### What is expected
Edit the data starting at the line that contains "Where should I click to: Click the выше" and ending at the end of the data, replacing "Front side" with "Back side" and changing nothing else. Leave the pictures out of your answer.

** begin Records shown **

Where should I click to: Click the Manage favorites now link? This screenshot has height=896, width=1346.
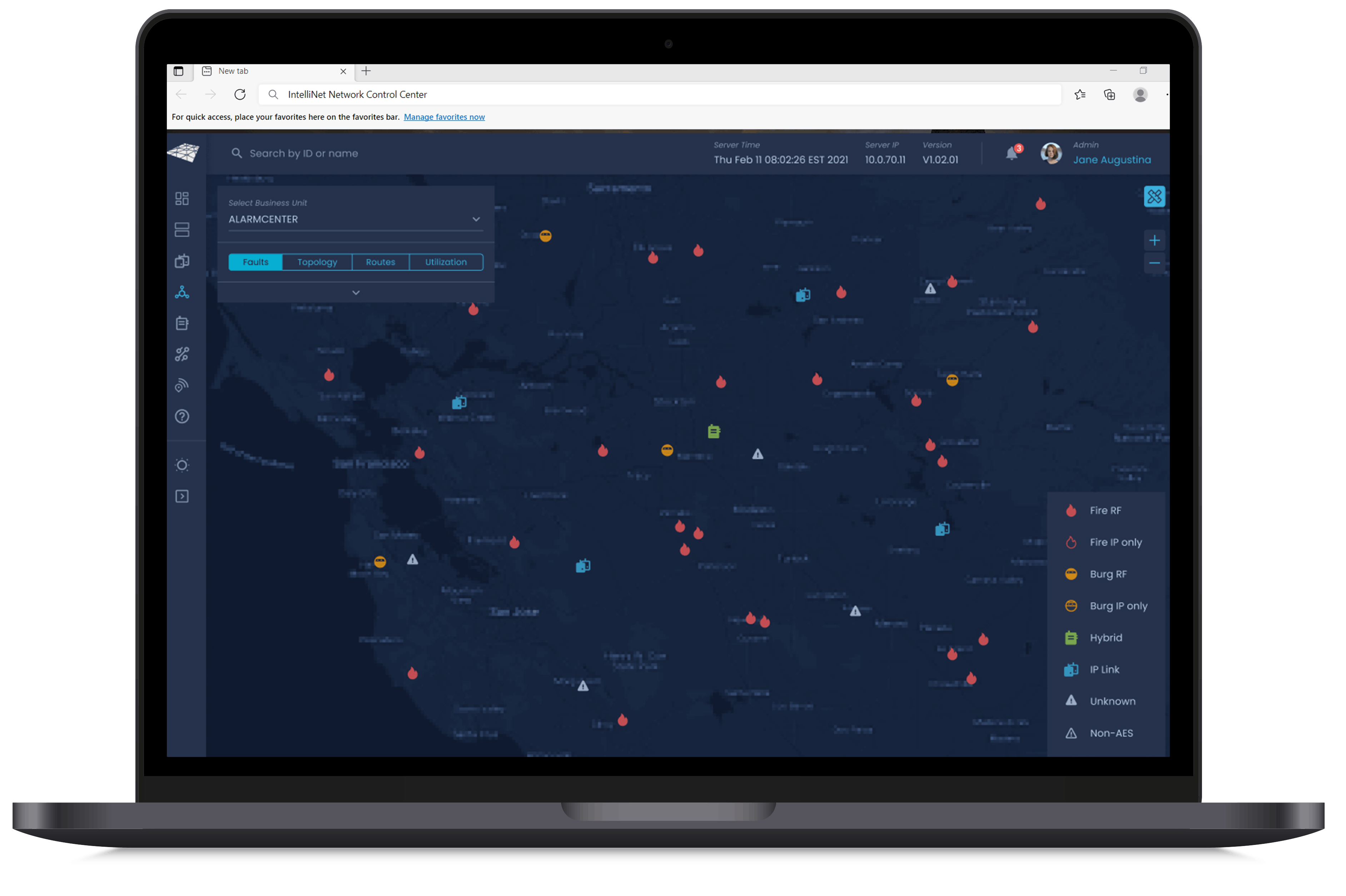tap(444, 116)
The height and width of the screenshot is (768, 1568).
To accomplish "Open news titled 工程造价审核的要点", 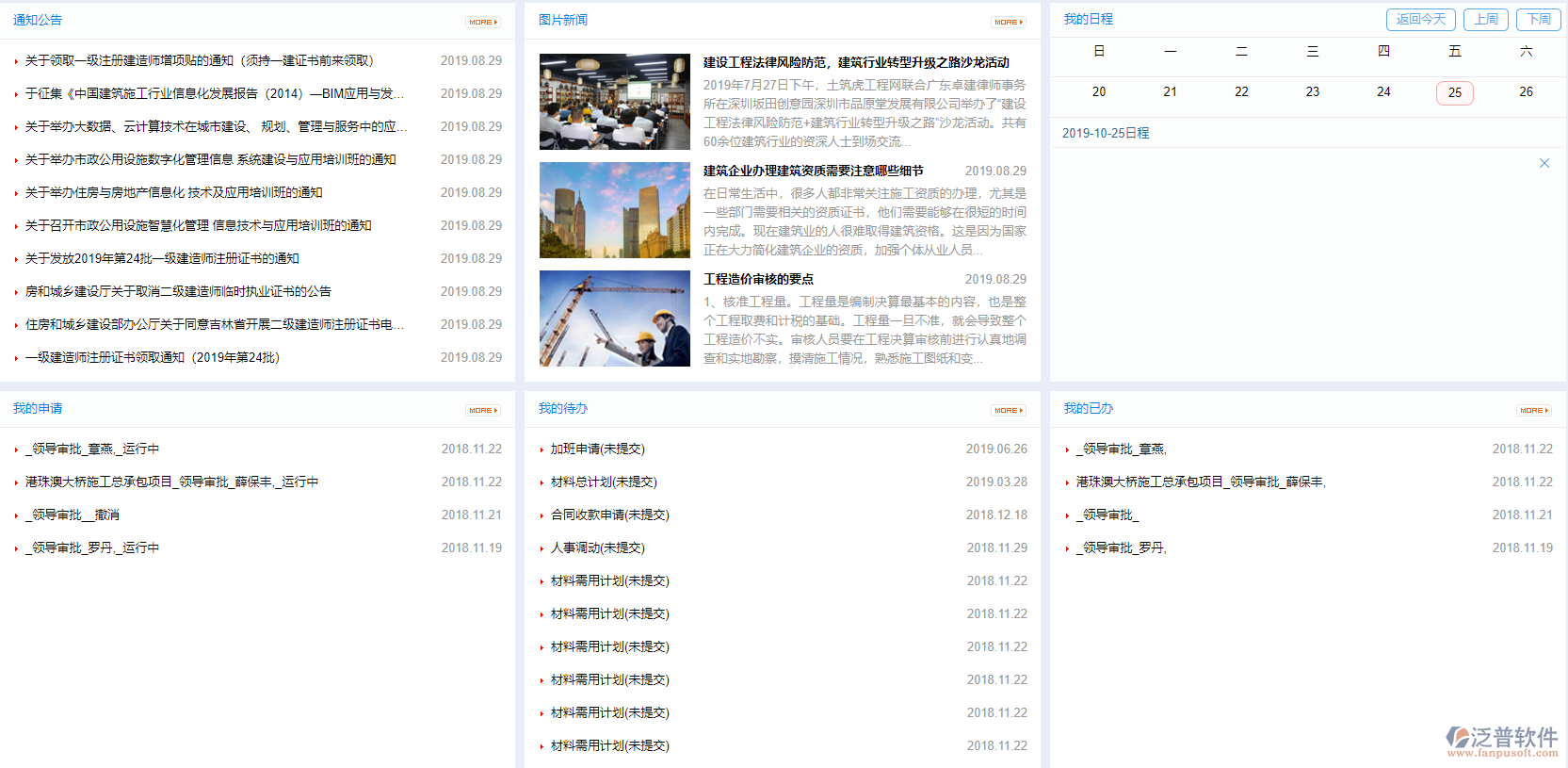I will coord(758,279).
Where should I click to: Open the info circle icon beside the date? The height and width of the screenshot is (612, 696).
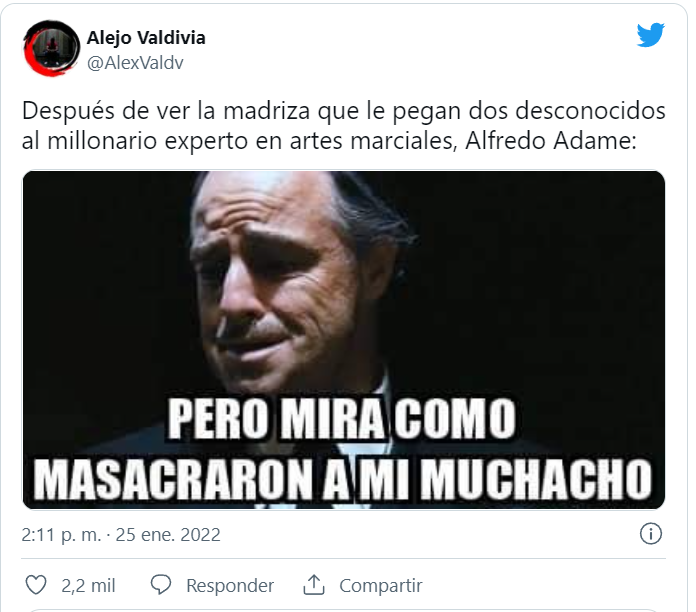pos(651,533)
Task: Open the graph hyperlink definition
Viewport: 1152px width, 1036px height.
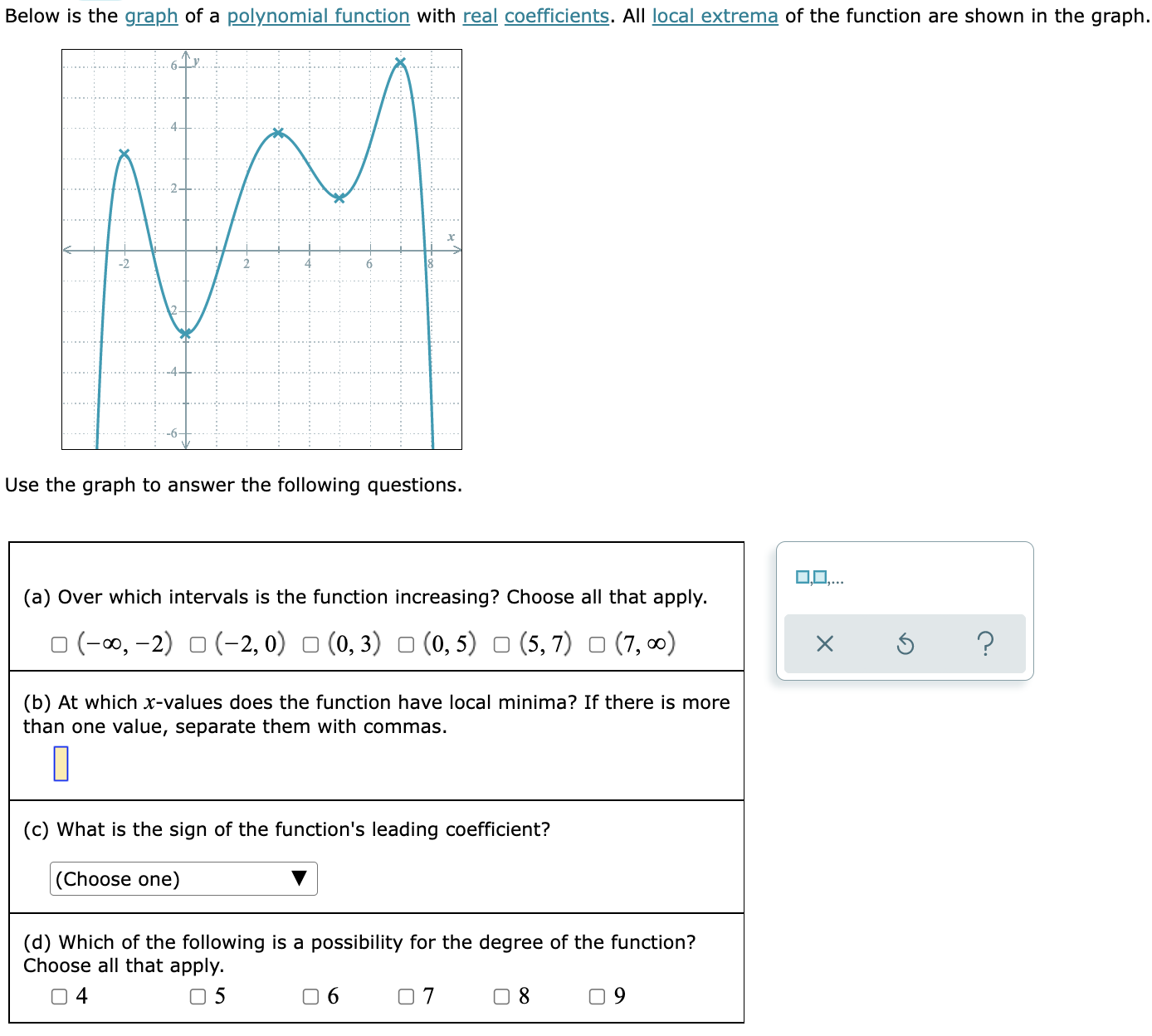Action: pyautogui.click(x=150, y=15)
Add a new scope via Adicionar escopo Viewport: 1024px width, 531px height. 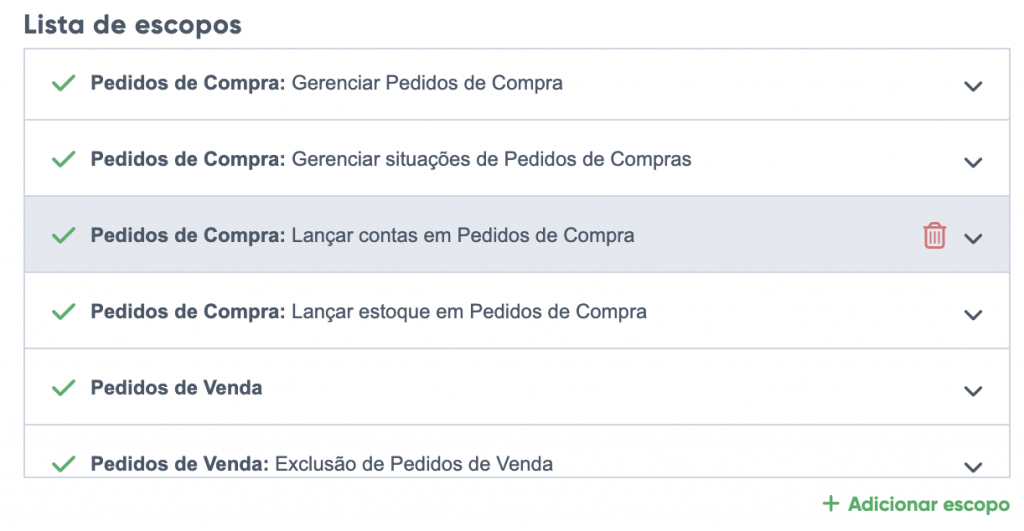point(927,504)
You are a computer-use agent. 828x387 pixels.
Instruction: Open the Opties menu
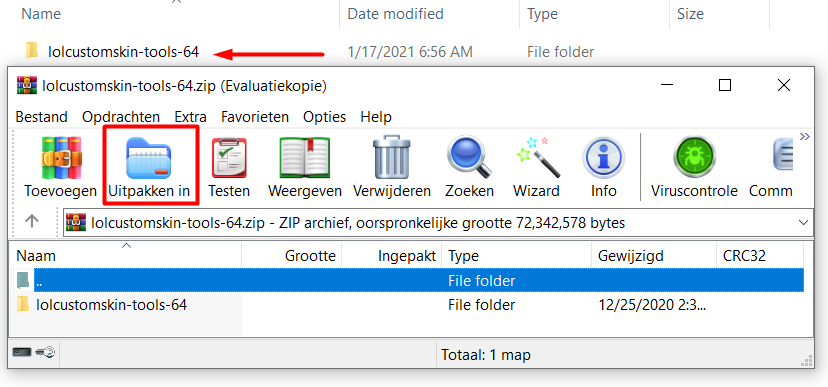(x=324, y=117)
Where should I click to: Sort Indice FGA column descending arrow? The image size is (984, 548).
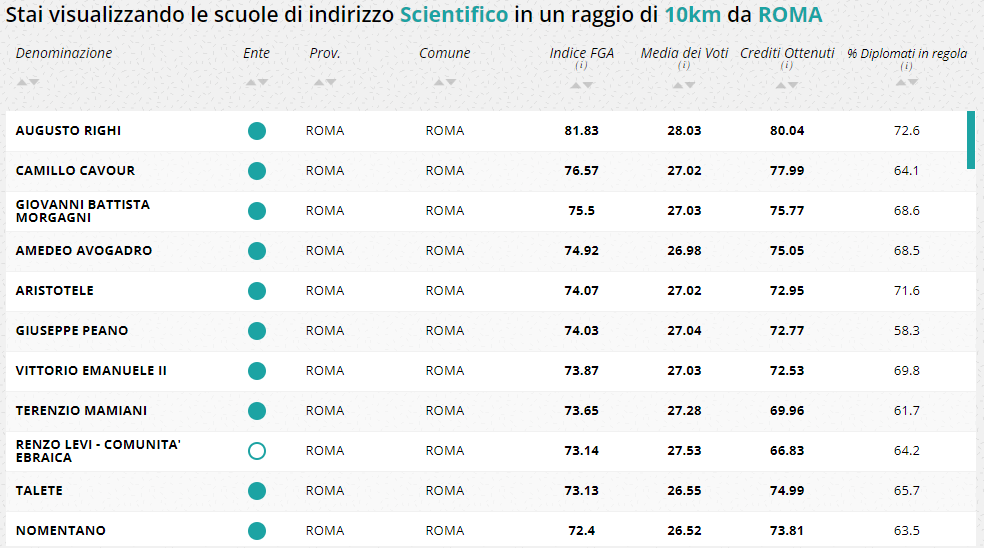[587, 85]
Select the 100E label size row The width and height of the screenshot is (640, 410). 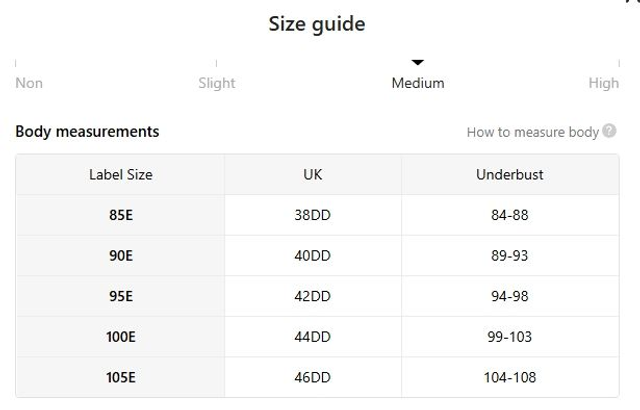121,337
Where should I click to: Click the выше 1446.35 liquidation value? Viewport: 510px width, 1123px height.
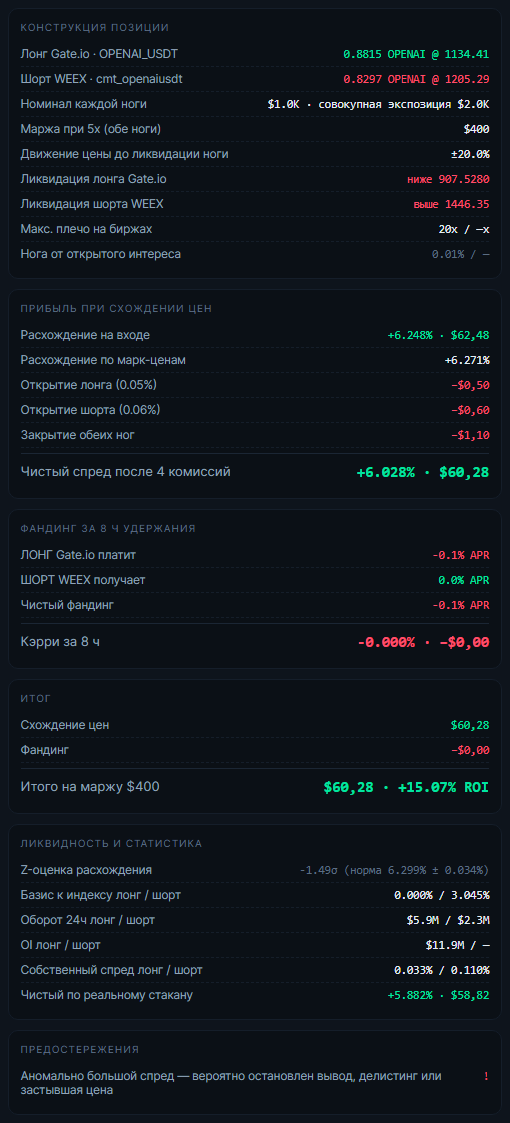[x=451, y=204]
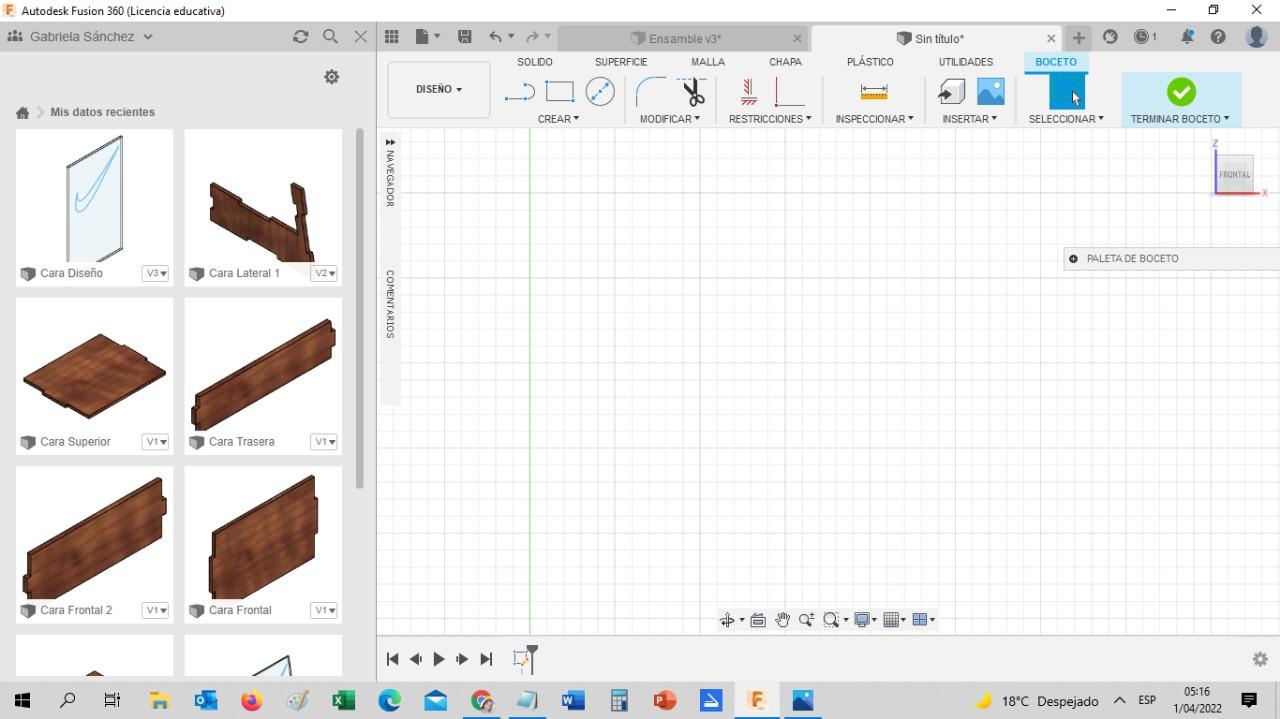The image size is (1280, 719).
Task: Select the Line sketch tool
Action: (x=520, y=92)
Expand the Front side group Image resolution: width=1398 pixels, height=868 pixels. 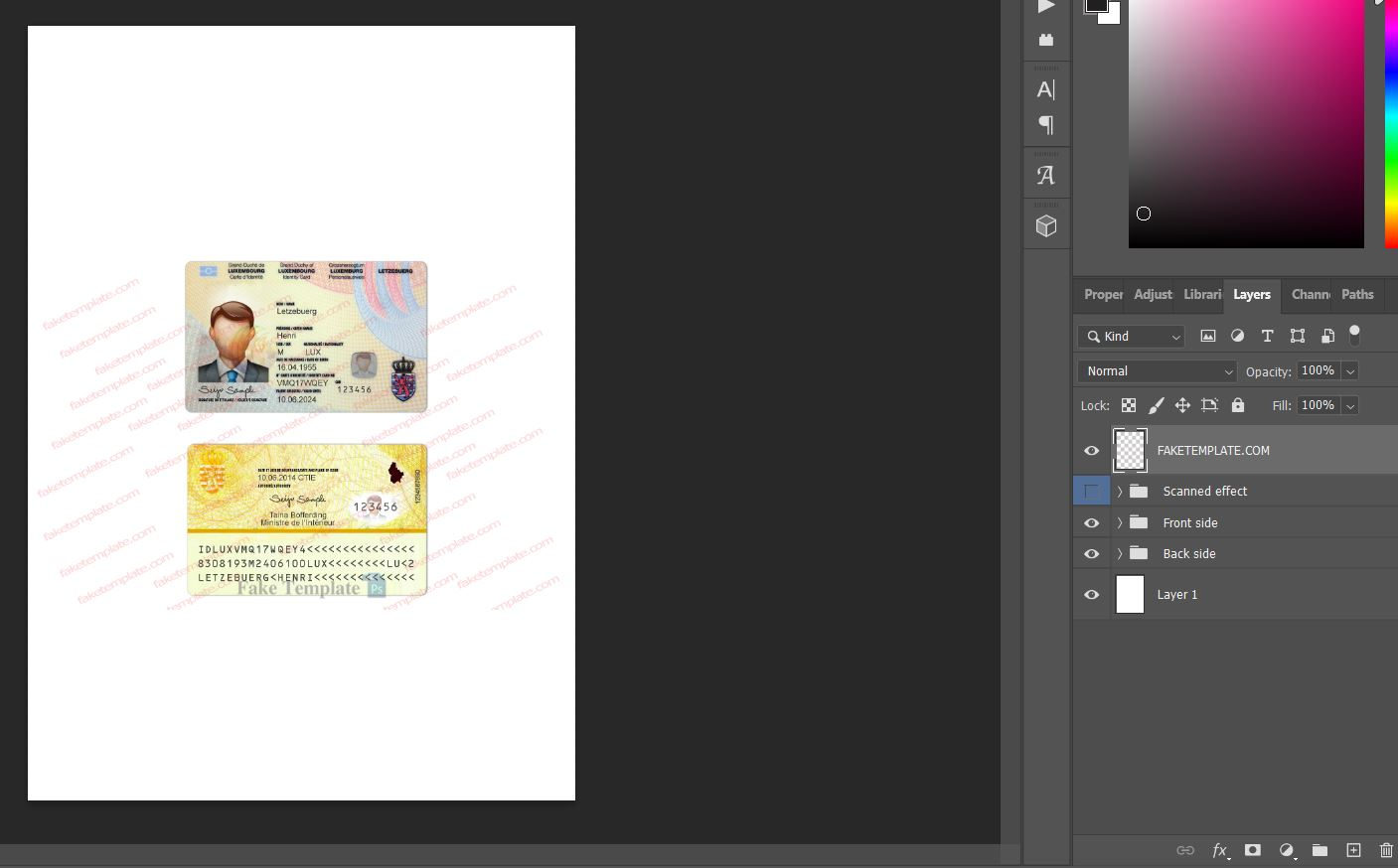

** end Records shown **

### Answer to this problem
Where should I click to: Click the выше 1446.35 liquidation value? Viewport: 510px width, 1123px height.
[x=451, y=204]
The image size is (1280, 719).
Task: Select the Line sketch tool
Action: (x=520, y=92)
Expand the Back side group Image resolution: width=1398 pixels, height=868 pixels. 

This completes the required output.